* _Exercise_
Swap every "icon" for "symbol" in the material below, starting at the line that contains "This screenshot has width=784, height=1568." and ending at the line that contains "pyautogui.click(x=366, y=295)". Return only those lines, with everything else left unchanged.

==== Supplied data

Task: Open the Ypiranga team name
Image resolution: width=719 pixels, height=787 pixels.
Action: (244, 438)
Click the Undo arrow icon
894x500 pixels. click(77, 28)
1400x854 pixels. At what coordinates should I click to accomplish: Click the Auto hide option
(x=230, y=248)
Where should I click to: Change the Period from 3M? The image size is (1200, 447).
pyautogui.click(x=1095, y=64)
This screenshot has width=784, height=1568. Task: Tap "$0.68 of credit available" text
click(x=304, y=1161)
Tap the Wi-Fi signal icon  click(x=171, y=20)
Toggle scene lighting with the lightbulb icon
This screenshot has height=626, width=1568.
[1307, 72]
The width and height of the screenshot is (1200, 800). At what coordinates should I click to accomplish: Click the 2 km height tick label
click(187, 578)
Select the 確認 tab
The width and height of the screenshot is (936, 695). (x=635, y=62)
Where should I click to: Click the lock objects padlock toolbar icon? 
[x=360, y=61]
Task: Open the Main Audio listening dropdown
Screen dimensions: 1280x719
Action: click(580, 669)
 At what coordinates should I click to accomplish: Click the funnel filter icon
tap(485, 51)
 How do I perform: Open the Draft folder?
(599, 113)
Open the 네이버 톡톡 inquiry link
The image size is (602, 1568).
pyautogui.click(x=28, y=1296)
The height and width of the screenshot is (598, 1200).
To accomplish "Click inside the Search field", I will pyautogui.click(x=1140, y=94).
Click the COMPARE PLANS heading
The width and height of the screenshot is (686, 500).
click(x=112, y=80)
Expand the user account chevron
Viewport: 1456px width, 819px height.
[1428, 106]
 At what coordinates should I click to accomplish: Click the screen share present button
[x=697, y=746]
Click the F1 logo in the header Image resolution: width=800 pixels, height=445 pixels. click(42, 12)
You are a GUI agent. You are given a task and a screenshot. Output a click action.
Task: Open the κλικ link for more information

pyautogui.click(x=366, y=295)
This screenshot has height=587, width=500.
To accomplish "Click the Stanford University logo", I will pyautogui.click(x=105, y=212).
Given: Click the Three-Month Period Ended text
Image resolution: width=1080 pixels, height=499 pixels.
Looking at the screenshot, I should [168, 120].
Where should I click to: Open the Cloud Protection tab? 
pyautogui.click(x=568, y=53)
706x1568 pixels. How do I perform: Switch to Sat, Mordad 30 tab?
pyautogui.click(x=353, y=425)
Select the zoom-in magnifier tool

========

* _Full response_
This screenshot has width=784, height=1568. Task: Tap "$0.68 of credit available" text
click(x=304, y=1161)
Tap the Wi-Fi signal symbol  click(x=171, y=20)
Toggle scene lighting with the lightbulb symbol
This screenshot has height=626, width=1568.
[1307, 72]
The width and height of the screenshot is (1200, 800). At what coordinates should I click to accomplish: Click the 2 km height tick label
click(187, 578)
Select the 確認 tab
The width and height of the screenshot is (936, 695). (x=635, y=62)
Where should I click to: Click the lock objects padlock toolbar symbol? 
[x=360, y=61]
Task: Open the Main Audio listening dropdown
Screen dimensions: 1280x719
Action: click(580, 669)
 At what coordinates should I click to accomplish: Click the funnel filter symbol
tap(485, 51)
 How do I perform: Open the Draft folder?
(599, 113)
Open the 네이버 톡톡 inquiry link
The image size is (602, 1568).
pyautogui.click(x=28, y=1296)
The height and width of the screenshot is (598, 1200).
To accomplish "Click inside the Search field", I will pyautogui.click(x=1140, y=94).
Click the COMPARE PLANS heading
The width and height of the screenshot is (686, 500).
click(x=112, y=80)
Expand the user account chevron
Viewport: 1456px width, 819px height.
[1428, 106]
 At what coordinates should I click to accomplish: Click the screen share present button
[x=697, y=746]
Click the F1 logo in the header Image resolution: width=800 pixels, height=445 pixels. click(42, 12)
You are a GUI agent. You are given a task and a screenshot. Output a click action.
Task: Open the κλικ link for more information

pyautogui.click(x=366, y=295)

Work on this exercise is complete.